Growth hacking w marketingu

Jak osiągnąć imponujące wyniki przy jednoczesnym zminimalizowaniu wydatków na reklamy? Odpowiedź jest prosta – growth hacking. Co kryje się pod enigmatyczną nazwą? Wbrew pozorom strategia ta nie ma nic wspólnego z hakowaniem,a sukces zawdzięczają jej platformy takie jak Instagram, Dropbox, Twitter, LinkedIn, a nawet Facebook. Poznaj growth hacking od podstaw.

Growth Hacking – definicja

Growth hacking (“hakowanie wzrostów”) to jedna z metodyk prowadzenia działań marketingowych, sprzedażowych i rozwoju produktu. Co wyróżnia ją na tle tradycyjnych metod? W growth hackingu nie skupiamy się tylko na dwóch pierwszych etapach lejka sprzedażowego, czyli budowaniu świadomości i pozyskiwaniu klientów. Co to oznacza w praktyce? Innowacyjne rozwiązania i nieszablonowe podejście do kampanii marketingowych. Naszym celem jest dotarcie do precyzyjnie określonej grupy docelowej przy jak najniższych kosztach. 

Growth hacker

Termin growth hacker został wymyślony w 2010 roku przez Seana Ellisa, amerykańskiego przedsiębiorcę, założyciela GrowthHackers oraz współautora książki Hacking Growth (2017). Growth hacker (czasem również growth marketer) to osoba łącząca w swoich działaniach wiedzę z zakresu marketingu, sprzedaży oraz IT. Funkcja ta jest odpowiedzią na zmieniającą się rzeczywistość, próbą połączenia rozwiązań charakterystycznych dla tradycyjnych strategii reklamowych ze światem nowych mediów. Jeszcze do niedawna growth hacker musiał być również sprawnym programistą – dziś umiejętność ingerencji w kod nie jest konieczna ze względu rozwój technologiczny i pojawienie się m.in. specjalnych wtyczek.

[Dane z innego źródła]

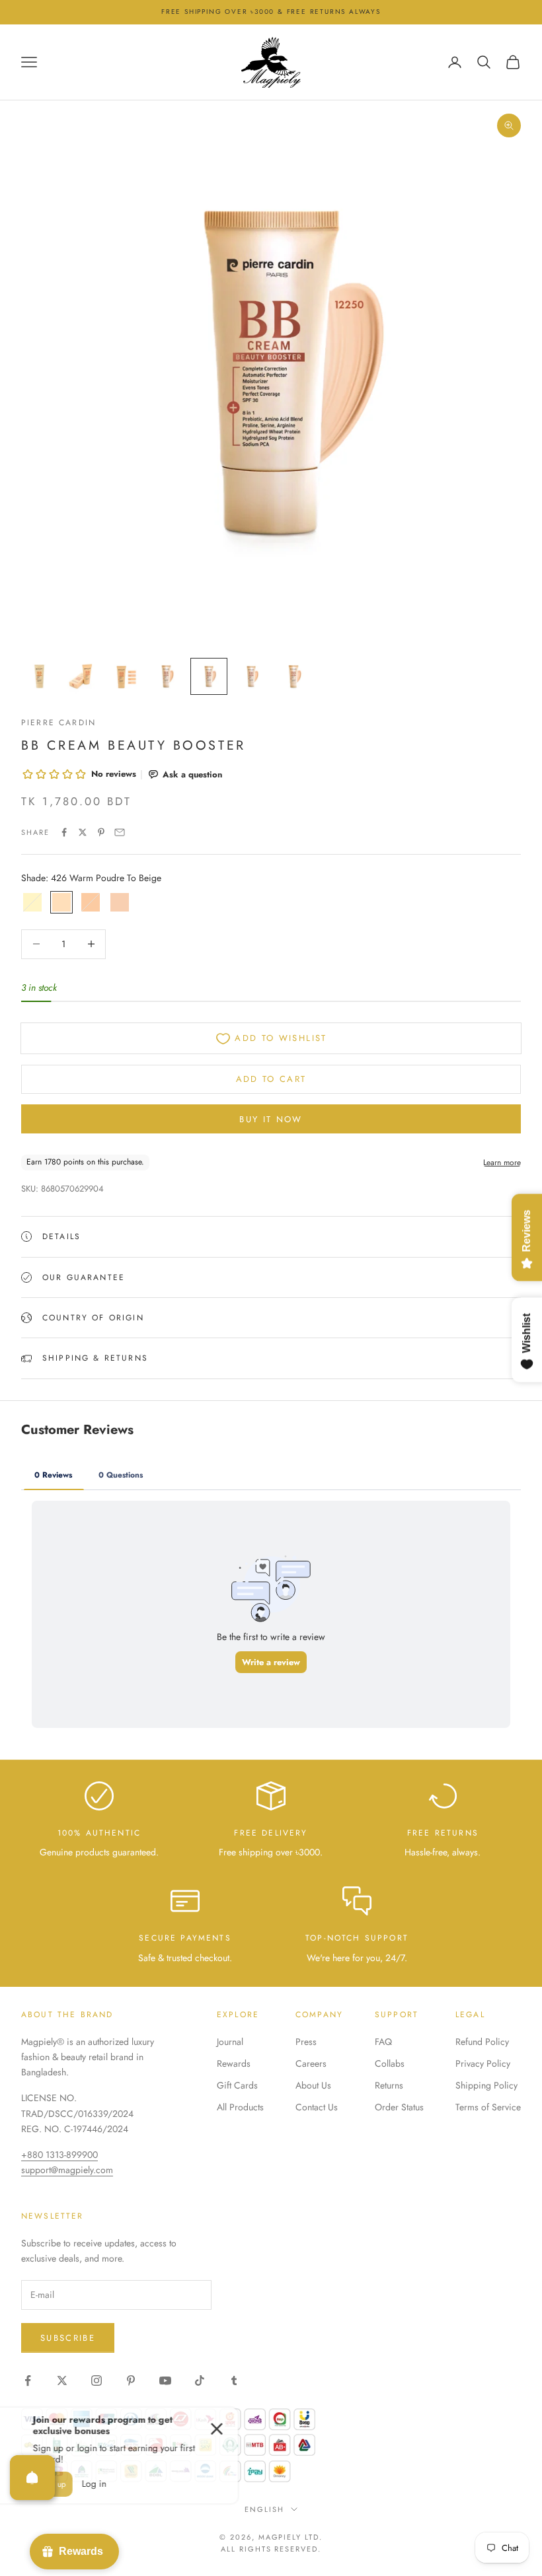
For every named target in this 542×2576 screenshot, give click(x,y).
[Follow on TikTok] (199, 2380)
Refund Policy (482, 2041)
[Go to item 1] (39, 676)
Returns (389, 2085)
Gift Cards (237, 2085)
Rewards (234, 2063)
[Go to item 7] (293, 676)
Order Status (399, 2107)
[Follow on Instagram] (96, 2380)
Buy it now (270, 1119)
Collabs (390, 2063)
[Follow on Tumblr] (234, 2380)
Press (306, 2041)
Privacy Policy (482, 2063)
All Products (240, 2107)
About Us (313, 2085)
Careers (311, 2063)
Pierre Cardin (58, 723)
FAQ (383, 2041)
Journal (230, 2041)
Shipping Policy (486, 2085)
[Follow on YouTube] (165, 2380)
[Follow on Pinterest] (130, 2380)
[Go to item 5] (208, 676)
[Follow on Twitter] (62, 2380)
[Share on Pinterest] (101, 832)
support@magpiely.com (67, 2169)
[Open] (32, 2477)
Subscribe (67, 2338)
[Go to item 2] (81, 676)
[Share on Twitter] (82, 832)
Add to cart (271, 1079)
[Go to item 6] (251, 676)
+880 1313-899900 (59, 2154)
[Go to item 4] (166, 676)
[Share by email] (119, 832)
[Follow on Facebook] (27, 2380)
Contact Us (316, 2107)
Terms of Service (488, 2107)
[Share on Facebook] (64, 832)
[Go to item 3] (124, 676)
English (264, 2509)
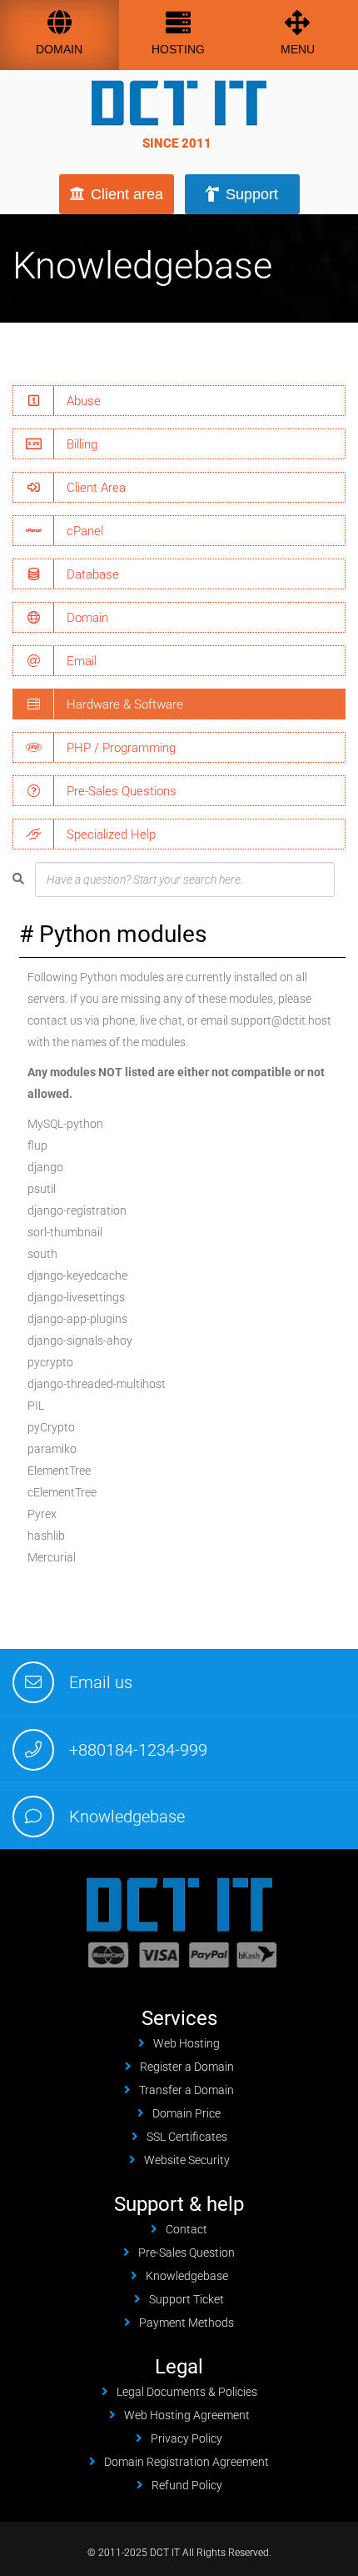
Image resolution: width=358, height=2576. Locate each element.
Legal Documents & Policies (187, 2391)
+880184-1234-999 (138, 1750)
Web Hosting (186, 2043)
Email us (100, 1682)
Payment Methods (186, 2322)
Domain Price (186, 2113)
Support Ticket (186, 2299)
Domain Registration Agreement (186, 2461)
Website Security (187, 2160)
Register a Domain (187, 2066)
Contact (186, 2229)
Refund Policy (187, 2485)
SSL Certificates (187, 2136)
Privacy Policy (186, 2438)
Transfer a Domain (186, 2090)
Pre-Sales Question (186, 2252)
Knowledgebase (127, 1817)
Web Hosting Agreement (187, 2415)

Jak działa “hakowanie wzrostu”?

Na “hakowanie wzrostu” składa się kilka elementów, a mianowicie dostosowanie produktu do potrzeb rynkowych, nietypowe sposoby pozyskiwania klientów oraz optymalizacja działań w oparciu o analizę i monitoring danych. W growth hackingu  korzystamy z takich narzędzi jak znajomość mechanizmów mediów społecznościowych, marketing automation (system automatyzacji procesów marketingowych), viral marketing (marketing wirusowy) lub reklamy PPC (z ang. pay per click). Growth hackerzy interpretują dane posługując się analizą statystyczna (np. Google Analytics) oraz analizą behawioralną (m.in. Hotjar). Warto podkreślić, że “hakowanie wzrostu” wymaga nieszablonowego podejścia, a każdy przypadek wymaga indywidualnej strategii. Nie jest, to wiedza, którą można nabyć z książek.

Startupy 

Growth hacking jest szczególnie popularny wśród start upów chcących osiągnąć szybki wzrostu na wczesnych etapach wprowadzania nowego produktu na rynek. Wiele firm na początku swojej drog zaczyna od badania potrzeb konsumentów poprzez wprowadzenie MVP (minimum viable product), czyli minimalnie funkcjonalnego produktu. Celem pierwszej, testowej, ale w pełni działającej formy danej usługi jest sprawdzenie opinii użytkowników. Co jeszcze możemy zrobić pragnąc rozwijać młode przedsiębiorstwo? Opcji jest naprawdę sporo, ale warto wymienić choćby e-mail marketing (bezpośrednie wykorzystanie poczty elektronicznej), marketing referencyjny (zachęcanie użytkowników do dzielenia się pozytywnymi doświadczeniami w zamian za profity) czy outbound marketing (marketing wychodzący).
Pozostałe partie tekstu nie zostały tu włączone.